The American Lung Association (ALA) is offering resources and advice for physicians to help patients who may be considering quitting smoking for the new year. Available resources available tips on phone counseling, self-help booklets, and online or in-person support groups.


The ALA says it can take several attempts at quitting before someone is completely smoke free, but every smoker can quit with the proper support. Research shows the number of quit attempts is positively correlated with quitting.


The ALA also offers a Freedom From Smoking® online program, through which participants learn to set a quit date, reduce smoking triggers and urges, and stay motivated throughout the duration of a quit attempt. In addition, anyone can call (800) LUNG-USA for a live expert who can help them prepare for a quit attempt or to overcome a craving as it’s happening. There is no time limit for these calls and services are provided in over 200 languages.


Twenty-five percent of participants report not smoking after one year of completing the ALA's Freedom From Smoking® program, compared to just 5 percent for those who quit cold turkey. The percentage of successful quitters increases to almost 60 percent when participants use nicotine replacement therapy while following the Freedom from Smoking program.


Physicians can order self-help booklets for patients at low cost through your local American Lung Association office.


The best prevention, of course, is to never start smoking, which is why the American Lung Association and the California Medical Association (CMA) have joined the Save Lives California coalition. The coalition is supporting a ballot initiative that will increase the tax on cigarettes by $2 per pack in 2016. Smoking is the number one cause of preventable death in California, killing an estimated 40,000 people every year. Each year, 21,000 kids get hooked on smoking.


Increasing the tobacco tax is widely recognized as the most effective way to reduce smoking across California, especially for young people. Studies show that for every 10 percent increase in the cost of a pack of cigarettes, teen smoking drops by up to 7 percent.
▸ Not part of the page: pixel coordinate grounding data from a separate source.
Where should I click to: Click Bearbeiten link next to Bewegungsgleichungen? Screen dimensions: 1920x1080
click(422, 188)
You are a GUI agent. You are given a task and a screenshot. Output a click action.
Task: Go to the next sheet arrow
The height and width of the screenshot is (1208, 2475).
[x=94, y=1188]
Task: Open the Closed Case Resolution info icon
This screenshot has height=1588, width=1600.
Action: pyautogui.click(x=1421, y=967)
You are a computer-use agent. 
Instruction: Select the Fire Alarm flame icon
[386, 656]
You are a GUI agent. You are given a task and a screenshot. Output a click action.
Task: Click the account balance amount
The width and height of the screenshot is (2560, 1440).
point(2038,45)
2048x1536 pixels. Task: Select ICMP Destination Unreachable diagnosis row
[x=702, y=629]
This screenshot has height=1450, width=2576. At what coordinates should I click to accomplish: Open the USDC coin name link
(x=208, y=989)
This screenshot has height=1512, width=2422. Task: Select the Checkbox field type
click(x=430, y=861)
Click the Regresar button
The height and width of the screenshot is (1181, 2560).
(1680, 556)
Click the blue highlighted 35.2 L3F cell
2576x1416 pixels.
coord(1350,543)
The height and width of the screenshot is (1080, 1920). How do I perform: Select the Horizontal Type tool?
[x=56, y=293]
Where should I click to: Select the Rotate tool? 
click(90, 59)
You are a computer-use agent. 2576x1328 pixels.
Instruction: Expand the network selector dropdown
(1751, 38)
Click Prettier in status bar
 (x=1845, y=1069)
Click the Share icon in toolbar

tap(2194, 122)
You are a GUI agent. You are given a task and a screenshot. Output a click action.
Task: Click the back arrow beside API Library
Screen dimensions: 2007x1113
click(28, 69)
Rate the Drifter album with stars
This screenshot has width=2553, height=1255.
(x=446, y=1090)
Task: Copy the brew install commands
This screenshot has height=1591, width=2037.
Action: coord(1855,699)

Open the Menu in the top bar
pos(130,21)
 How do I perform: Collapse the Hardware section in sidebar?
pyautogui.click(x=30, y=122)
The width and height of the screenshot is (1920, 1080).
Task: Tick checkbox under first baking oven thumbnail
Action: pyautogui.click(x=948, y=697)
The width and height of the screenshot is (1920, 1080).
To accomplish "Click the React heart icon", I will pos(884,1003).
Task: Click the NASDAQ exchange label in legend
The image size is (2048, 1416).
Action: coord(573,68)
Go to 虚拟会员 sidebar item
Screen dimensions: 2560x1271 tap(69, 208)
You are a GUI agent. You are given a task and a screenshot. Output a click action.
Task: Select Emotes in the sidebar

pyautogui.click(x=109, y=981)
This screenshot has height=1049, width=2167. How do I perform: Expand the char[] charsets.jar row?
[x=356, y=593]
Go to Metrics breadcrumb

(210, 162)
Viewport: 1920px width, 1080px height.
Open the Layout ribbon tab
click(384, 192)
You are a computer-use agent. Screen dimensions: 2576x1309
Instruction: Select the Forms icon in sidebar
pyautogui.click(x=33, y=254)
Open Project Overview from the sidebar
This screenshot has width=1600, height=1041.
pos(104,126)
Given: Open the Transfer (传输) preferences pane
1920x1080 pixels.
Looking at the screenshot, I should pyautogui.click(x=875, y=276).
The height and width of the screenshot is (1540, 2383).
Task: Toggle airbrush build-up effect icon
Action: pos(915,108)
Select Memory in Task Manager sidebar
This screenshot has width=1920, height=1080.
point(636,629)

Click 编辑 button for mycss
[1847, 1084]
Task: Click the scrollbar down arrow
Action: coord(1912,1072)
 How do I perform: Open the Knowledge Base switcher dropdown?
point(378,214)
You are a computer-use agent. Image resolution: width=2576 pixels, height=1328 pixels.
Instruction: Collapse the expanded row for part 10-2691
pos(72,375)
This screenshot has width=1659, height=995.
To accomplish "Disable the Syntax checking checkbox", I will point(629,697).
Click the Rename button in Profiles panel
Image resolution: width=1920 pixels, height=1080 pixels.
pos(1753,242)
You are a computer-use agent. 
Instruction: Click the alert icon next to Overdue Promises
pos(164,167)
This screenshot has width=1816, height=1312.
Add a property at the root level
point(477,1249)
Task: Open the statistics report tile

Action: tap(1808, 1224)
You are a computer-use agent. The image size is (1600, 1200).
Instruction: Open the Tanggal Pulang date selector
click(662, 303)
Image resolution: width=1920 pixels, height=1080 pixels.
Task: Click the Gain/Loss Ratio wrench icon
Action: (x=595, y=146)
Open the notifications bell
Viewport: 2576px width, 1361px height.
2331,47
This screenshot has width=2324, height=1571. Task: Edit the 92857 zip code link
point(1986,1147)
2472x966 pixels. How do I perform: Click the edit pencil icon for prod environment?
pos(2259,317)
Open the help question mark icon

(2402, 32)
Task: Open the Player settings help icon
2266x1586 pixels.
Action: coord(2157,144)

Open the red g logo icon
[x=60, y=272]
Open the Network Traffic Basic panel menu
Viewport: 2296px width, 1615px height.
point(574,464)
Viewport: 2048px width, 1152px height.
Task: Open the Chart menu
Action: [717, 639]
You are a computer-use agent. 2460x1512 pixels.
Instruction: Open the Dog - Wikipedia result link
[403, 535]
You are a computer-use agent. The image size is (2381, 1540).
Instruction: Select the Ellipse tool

The good news is that a recent Field Poll shows that nearly 75 percent of Californians support raising the tax.


The Save Lives California coalition includes the American Cancer Society Cancer Action Network, American Heart Association, ALA, CMA, California Hospital Association, Blue Shield of California and numerous doctors, nurses, patients, survivors and taxpayers all dedicated to standing up to big tobacco companies because, together, we can save lives and help smokers quit.